Although most toothaches occur because of lack of hygiene and a diet high in sugars and acids, there are some instances when a Myrtle Beach dentist encounters a patient who complains of dental pain, diseases, and injuries despite cleaning the teeth properly and eating well. If you experience aching in your jaws, the sides of your neck, your shoulders, or your head, you may be suffering from bruxism. Bruxism is an anxiety disorder sometimes described as a sleeping disorder characterized by the compulsion to clench and grind the teeth.

People with bruxism clench and grind their teeth when they are tense or stressed. This puts pressure on the teeth, the gums and bones that support them, as well as the jaws and muscles that facilitate clenching and grinding movements. The clenching can break down the enamel of the teeth, wearing them down until the teeth are easier to fracture. Worn teeth are also easier for food particles and oral bacteria to penetrate, making them more susceptible to dental caries or tooth decay.

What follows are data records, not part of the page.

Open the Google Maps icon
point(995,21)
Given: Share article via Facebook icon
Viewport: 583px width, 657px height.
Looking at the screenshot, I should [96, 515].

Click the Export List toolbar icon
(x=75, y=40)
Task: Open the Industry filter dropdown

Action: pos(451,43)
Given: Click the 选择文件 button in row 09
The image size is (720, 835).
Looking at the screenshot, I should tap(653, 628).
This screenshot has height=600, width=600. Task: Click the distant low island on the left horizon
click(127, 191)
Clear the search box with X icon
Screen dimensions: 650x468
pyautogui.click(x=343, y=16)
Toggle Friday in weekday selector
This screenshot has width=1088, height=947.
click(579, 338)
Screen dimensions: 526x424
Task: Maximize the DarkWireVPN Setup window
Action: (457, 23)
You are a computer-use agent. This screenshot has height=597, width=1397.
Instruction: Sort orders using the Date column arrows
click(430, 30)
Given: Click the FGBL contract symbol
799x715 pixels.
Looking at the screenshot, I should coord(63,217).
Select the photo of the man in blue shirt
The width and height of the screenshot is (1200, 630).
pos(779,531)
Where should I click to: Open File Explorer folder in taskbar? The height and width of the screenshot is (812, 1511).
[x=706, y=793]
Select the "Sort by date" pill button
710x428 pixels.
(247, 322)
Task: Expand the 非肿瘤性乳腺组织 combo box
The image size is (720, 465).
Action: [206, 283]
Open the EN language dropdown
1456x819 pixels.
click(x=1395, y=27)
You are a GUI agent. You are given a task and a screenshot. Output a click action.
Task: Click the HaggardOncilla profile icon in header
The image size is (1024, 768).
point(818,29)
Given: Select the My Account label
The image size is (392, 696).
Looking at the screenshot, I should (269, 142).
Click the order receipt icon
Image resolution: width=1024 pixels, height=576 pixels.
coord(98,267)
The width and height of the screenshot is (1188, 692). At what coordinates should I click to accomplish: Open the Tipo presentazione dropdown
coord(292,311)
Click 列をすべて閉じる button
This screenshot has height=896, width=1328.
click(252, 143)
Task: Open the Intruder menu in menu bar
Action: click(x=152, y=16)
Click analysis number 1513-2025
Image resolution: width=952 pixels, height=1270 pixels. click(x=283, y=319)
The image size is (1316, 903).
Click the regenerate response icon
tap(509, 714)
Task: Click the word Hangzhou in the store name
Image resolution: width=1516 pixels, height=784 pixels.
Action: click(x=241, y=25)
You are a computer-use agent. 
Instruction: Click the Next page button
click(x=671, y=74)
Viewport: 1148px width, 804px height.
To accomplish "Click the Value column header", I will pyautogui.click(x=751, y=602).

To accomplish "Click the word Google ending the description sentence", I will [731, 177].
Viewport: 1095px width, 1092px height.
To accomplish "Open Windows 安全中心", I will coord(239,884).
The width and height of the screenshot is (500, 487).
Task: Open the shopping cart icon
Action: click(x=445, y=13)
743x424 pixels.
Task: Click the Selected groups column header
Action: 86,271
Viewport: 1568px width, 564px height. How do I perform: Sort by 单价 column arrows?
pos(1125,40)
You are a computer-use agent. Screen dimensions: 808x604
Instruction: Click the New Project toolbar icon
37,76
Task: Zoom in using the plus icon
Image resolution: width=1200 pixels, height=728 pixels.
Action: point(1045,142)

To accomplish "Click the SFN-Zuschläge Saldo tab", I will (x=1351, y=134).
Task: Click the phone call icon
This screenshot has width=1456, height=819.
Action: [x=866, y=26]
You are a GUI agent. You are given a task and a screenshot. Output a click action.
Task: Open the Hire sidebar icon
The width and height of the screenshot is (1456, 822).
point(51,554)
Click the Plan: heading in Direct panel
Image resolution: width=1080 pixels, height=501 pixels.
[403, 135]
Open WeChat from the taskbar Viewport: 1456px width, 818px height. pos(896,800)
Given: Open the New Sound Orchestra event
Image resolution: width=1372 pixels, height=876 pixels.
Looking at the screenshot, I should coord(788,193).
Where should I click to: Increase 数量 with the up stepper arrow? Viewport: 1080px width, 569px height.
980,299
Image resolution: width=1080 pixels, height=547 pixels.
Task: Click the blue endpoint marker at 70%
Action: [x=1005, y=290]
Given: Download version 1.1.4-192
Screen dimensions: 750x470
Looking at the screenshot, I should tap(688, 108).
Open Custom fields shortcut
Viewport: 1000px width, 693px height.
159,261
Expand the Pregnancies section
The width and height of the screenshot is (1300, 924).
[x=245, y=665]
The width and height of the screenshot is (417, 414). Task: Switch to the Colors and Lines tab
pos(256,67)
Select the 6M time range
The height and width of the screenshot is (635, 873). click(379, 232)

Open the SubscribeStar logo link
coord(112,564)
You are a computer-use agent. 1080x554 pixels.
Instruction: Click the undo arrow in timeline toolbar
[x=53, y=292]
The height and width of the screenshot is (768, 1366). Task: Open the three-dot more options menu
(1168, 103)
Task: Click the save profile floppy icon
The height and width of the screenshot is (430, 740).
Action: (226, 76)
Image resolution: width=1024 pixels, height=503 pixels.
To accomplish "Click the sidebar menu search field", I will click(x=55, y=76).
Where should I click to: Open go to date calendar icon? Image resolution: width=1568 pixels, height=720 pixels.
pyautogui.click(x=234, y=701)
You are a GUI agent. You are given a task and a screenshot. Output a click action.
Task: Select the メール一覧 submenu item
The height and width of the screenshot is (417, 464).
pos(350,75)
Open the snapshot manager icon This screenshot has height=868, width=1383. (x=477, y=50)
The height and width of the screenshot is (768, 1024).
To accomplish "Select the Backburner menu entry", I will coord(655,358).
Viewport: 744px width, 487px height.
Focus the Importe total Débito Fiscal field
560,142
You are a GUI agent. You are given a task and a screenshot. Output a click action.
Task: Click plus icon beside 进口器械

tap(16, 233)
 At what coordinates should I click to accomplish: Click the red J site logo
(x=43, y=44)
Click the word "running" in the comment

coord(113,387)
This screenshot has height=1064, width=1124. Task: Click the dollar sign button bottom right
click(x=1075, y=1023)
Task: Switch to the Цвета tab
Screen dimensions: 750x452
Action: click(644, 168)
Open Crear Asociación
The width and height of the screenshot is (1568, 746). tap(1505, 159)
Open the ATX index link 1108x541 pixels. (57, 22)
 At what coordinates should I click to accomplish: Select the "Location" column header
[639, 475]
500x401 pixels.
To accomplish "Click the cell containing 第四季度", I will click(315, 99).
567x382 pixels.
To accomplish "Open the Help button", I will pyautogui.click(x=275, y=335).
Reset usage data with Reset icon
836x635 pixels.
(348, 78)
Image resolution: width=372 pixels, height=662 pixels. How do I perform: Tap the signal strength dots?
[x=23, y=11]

People with bruxism might not realize at first that their actions are harmful. Clenching the jaws is a response to tension—a way to ease anxiety the same way a person might strike something out of anger. Some people also experience this during sleep, making it impossible to detect the problem unless there is somebody else in the room. There are cases of family members complaining that their loved ones clench their teeth throughout the night.

Dentists Myrtle Beach residents visit can refer patients with bruxism to a psychiatrist who can treat the anxiety reactions. For the teeth, the dentist will construct a protective night guard. These are protective plastic molds similar to sports guards that football players use when playing.

Night guards are made of ethylene vinyl acetate, a thermoplastic material that is very tough and resistant to wearing or cracking. It is suitable protection against dental wear and tear. Dentists make custom night guards out of an impression of the patient’s teeth, which ensures a comfortable fit. The patient may feel a little uncomfortable about wearing the mouth guard. However, the patient will get used to it after several days.

The specific shape of the mouth guard also keeps the jaws in their proper place. The upper incisors normally protrude forward, with the upper and lower canines and molars fitting together like pieces of a puzzle. Myrtle Beach dentists like Dr. Kelly and his colleagues at the Carolina Dental Center recommend promptly acting on this problem to prevent jaw and head muscle strain.